* **小問 1**: ゼノブレイド3の感想文から、「前に進むことの大切さに気付かされたストーリー」から「く無い究極の悪役だからです。」に至るまでをすべて、一字も変えずに返してください。
* **小問 2**: ゼノブレイド3の感想文によると、筆者が本編をクリアしたのはいつですか。
* **小問 3**: ゼノブレイド3の感想文を、最後の文の後から書き継いでください。

* **読解文**:
ゼノブレイド3 感想

ゲーム

この記事には、ゼノブレイド3のクリア後までのネタバレが含まれています。閲覧の際はご注意ください。

ゼノブレイド3は大好きなゲームなのですが、自分の中で中々思いが整理出来ず…

しかし、予約した「アイオニオン・モーメント」が今日届き、読んでいるうちに「やっぱり自分の思いをどこかに綴りたい!」という思いが強くなったので、感想として纏めてみることにしました。

本編をクリアしたのが一昨年の8月なのでかなり時間が経ってしまい、加えて上手く言葉にすることができていない箇所も多々ありますが、どうぞ宜しくお願いします。

前に進むことの大切さに気付かされたストーリー

ゲームだからこその共感

ゼノブレイド3のストーリーは、自分にとって凄く共感できる話でした。

※ここでいう共感は、「言っていることが正しい、納得できる」というだけではなく、「同意はできないけれど理解はできる」といった感情も含みます。

しかし、改めて振り返ると、それは少し驚きでもあります。なぜなら、今作の敵であるメビウスは、基本的に良心が全く無い究極の悪役だからです。

振り切ったキャラクターはそれはそれで魅力的なのですが、「自分とはちょっと違うなあ」という思いがどうしても先行してしまい、共感できたことはこれまであまりありませんでした。

* **元データ**:
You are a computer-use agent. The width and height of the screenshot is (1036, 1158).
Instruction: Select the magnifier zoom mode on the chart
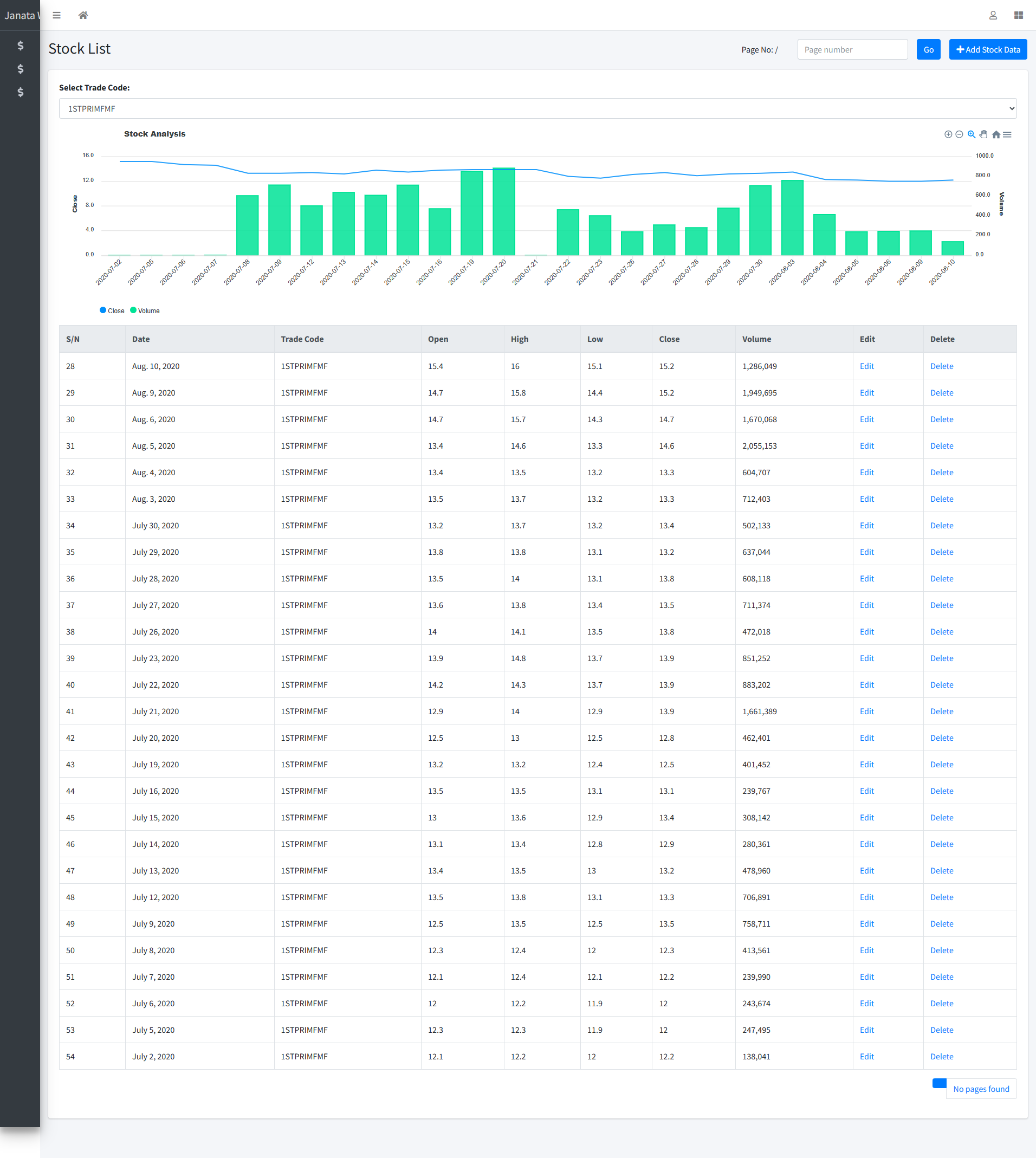coord(971,134)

* **解答出力 1**:
前に進むことの大切さに気付かされたストーリー

ゲームだからこその共感

ゼノブレイド3のストーリーは、自分にとって凄く共感できる話でした。

※ここでいう共感は、「言っていることが正しい、納得できる」というだけではなく、「同意はできないけれど理解はできる」といった感情も含みます。

しかし、改めて振り返ると、それは少し驚きでもあります。なぜなら、今作の敵であるメビウスは、基本的に良心が全く無い究極の悪役だからです。

* **解答出力 2**: 一昨年の8月です。

* **解答出力 3**:
それでも私が今作に共感できたのは、メビウス達の根底にあるのが、恐怖といった誰の心の中にも存在している思いだからです。 

私自身もずっと、「自分やその大切な人が死ぬこと」に対する恐怖を抱えて生きてきました。

「未来は不確かなものであり、何が起こるか分からない恐怖と隣り合わせ。だからこそ、永遠の今が続けば良いと願う」…その思いは、私の中にも確かに存在しています。

そして、今作はこの「恐怖や欲は誰の心にもある」という点を、物語できちんと掬い取っている点も大好きです。即ち、物語の台詞でも触れられるように、今作の主人公であるノア達の中にもこの恐怖の感情が確かに存在しているのです。

ウロボロスであるノア達は、何事にも怖がらずに進み続けた訳ではありません。

「成人になれば仲間の命が失われる」という彼らが抱える恐怖は、物語を通して何度も繰り返し描かれます。それは、メビウスを生み出した「世界が消えて、上手く再生されなければ、自分や大切な人の命が失われる」という恐怖と、本質的には同じです。

それが特に顕著なのが、ノアとエヌの物語。

志半ばでミオが成人の儀を迎えた時、私は「もし手段があるのであれば、絶対にミオを助けたい!」と強く思いました。

その後直ぐに、ミオを救えない悲しみを繰り返した”過去のノア”、そしてエヌを知った時、ハッとしたことを覚えています。

即ち、あの時自分がノアとして感じた思いは、エヌがメビウスになることを決断した時に感じていた思いと、正に同じだったのです。

自分の中にもメビウスはいる。客観的な視点ではなく、主人公と一緒に主体的に物語を進めていけるゲームだからこそ、それを強く実感できて、私は今作の物語を「自分事」として捉えることができました。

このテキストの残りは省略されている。